RSJ 23/36648/SGA, 13 oktober 2023, schorsing
Uitspraakdatum:13-10-2023

Dit onderwerp bevat de volgende rubrieken.

Nummer          23/36648/SGA

              

Betreft  [verzoeker]

Datum  13 oktober 2023

 

Uitspraak van de voorzitter van de beroepscommissie van de RSJ op het verzoek van [verzoeker] (hierna: verzoeker)

 

1. De procedure

Verzoeker vraagt om schorsing van de (verdere) tenuitvoerlegging van het openen van alle post, inclusief de geprivilegieerde post, door de directeur van de Penitentiaire Inrichting Nieuwegein (hierna: de directeur).

De voorzitter heeft kennisgenomen van het klaagschrift (beklagkenmerk nm2023-1090).

De directeur is verzocht te reageren op het schorsingsverzoek. Nadat de reactietermijn op verzoek van de directeur is uitgesteld, is geen reactie ontvangen.

 

2. De beoordeling

Verzoeker heeft aangevoerd dat zonder mededeling kopieën van zijn post worden gemaakt en dat de post niet in zijn bijzijn wordt geopend. Dit is volgens verzoeker in ieder geval op 4 oktober 2023 met advocatenpost gebeurd.  Op grond van artikel 36, tweede en derde lid, van de Penitentiaire beginselenwet (Pbw) is de directeur bevoegd toezicht te houden op enveloppen en andere poststukken, onder andere door deze te openen en te kopiëren, maar dat de gedetineerde van de wijze van uitoefenen van toezicht tevoren een mededeling moet worden gedaan.
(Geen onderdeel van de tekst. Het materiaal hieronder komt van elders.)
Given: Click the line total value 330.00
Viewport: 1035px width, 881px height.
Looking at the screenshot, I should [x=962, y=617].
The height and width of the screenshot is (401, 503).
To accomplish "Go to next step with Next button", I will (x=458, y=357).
Daarnaast geldt voor post die afkomstig is van (geprivilegieerde) personen of instanties als bedoeld in artikel 37, eerste lid, van de Pbw dat deze in het bijzijn van de betrokken gedetineerde moet worden geopend.

De directeur heeft de stellingen van verzoeker niet betwist. De voorzitter gaat daarom uit van de juistheid van die stellingen. Verzoeker ontvangt dus kennelijk voorafgaand aan het kopiëren van zijn post daarvan geen mededeling en zijn geprivilegieerde post wordt buiten zijn aanwezigheid geopend. Dit is in strijd is met de Pbw. De voorzitter zal het verzoek daarom toewijzen.

 

3. De uitspraak

De voorzitter wijst het verzoek toe en schorst de tenuitvoerlegging van de bestreden beslissing met onmiddellijke ingang tot het moment waarop de beklagcommissie op het onderliggende beklag heeft beslist.

Deze uitspraak is op 13 oktober 2023 gedaan door mr. R.H. Koning, voorzitter, bijgestaan door mr. L. van der Linden, secretaris.